### [Your goal]
Output, exactly and with no pictures, the line that contains "Where should I" and every line that comes after it in the data below, the last one included.

--

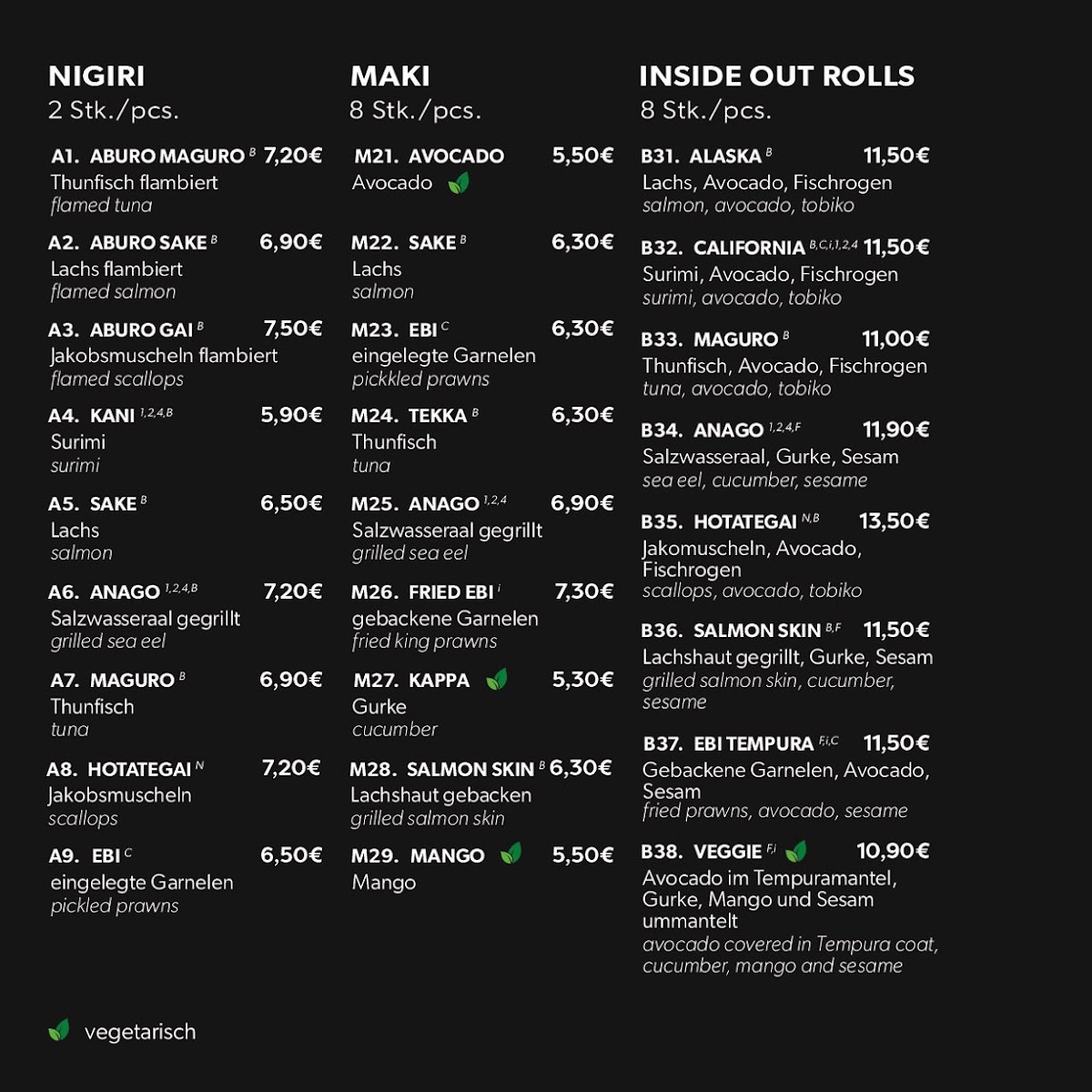Click the vegetarian leaf beside M27 Kappa
1092x1092 pixels.
point(497,680)
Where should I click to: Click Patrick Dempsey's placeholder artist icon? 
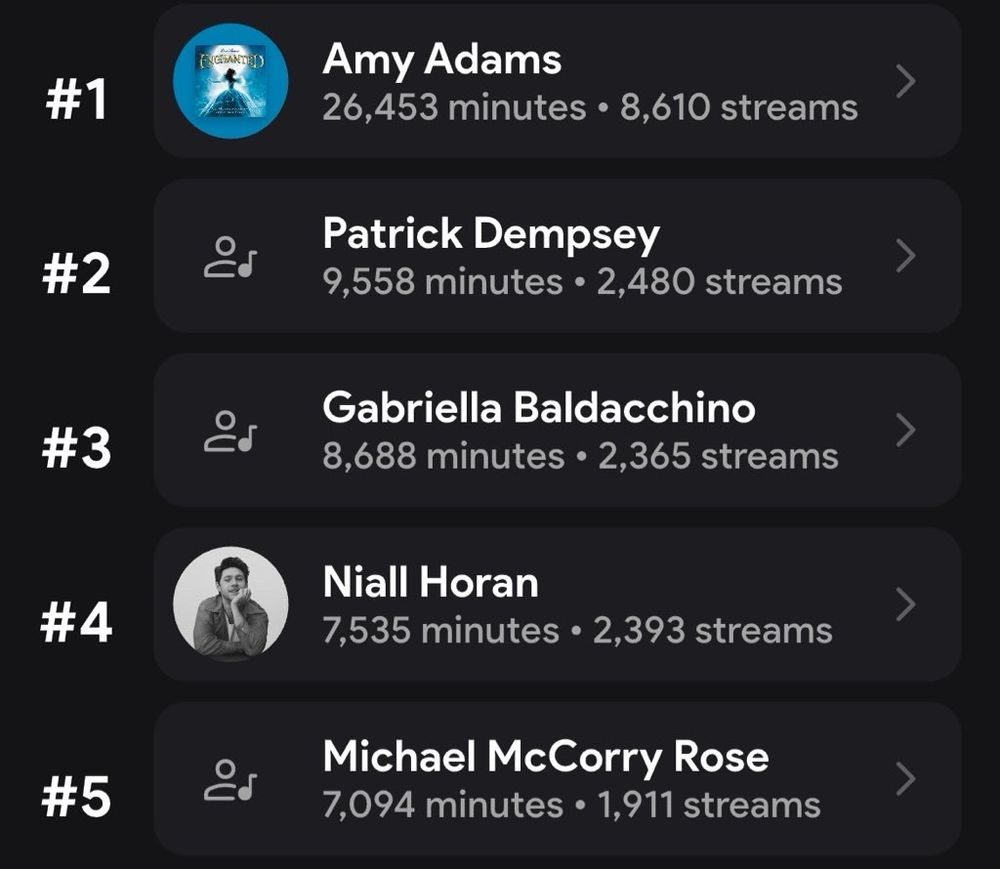pyautogui.click(x=230, y=256)
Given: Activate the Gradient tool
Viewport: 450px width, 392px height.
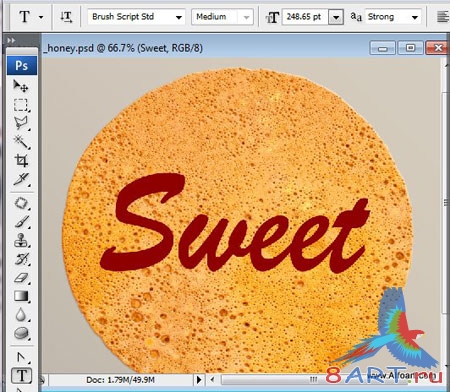Looking at the screenshot, I should [21, 296].
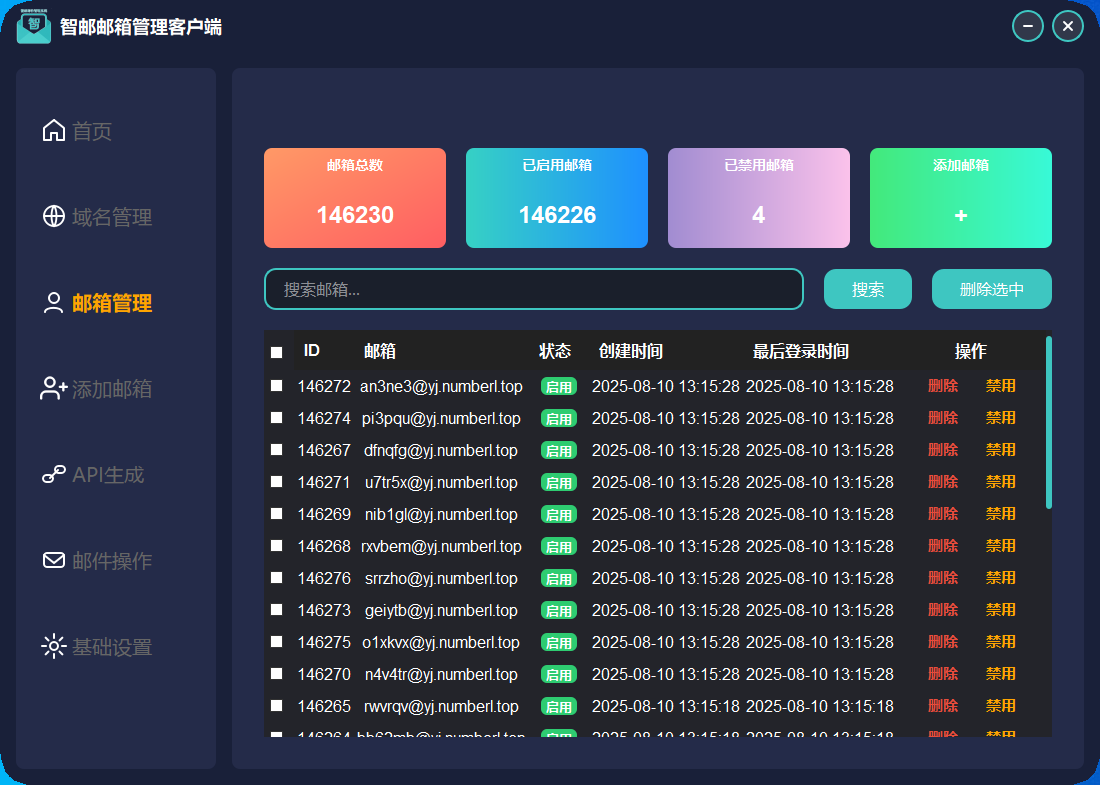Image resolution: width=1100 pixels, height=785 pixels.
Task: Select the checkbox for row 146269
Action: point(277,514)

--

### [Response to the task]
Where should I click to: Click Patrick Dempsey's placeholder artist icon? 
pyautogui.click(x=230, y=256)
Given: Activate the Gradient tool
Viewport: 450px width, 392px height.
Looking at the screenshot, I should [21, 296].
Image resolution: width=1100 pixels, height=785 pixels.
Task: Select the checkbox for row 146269
Action: point(277,514)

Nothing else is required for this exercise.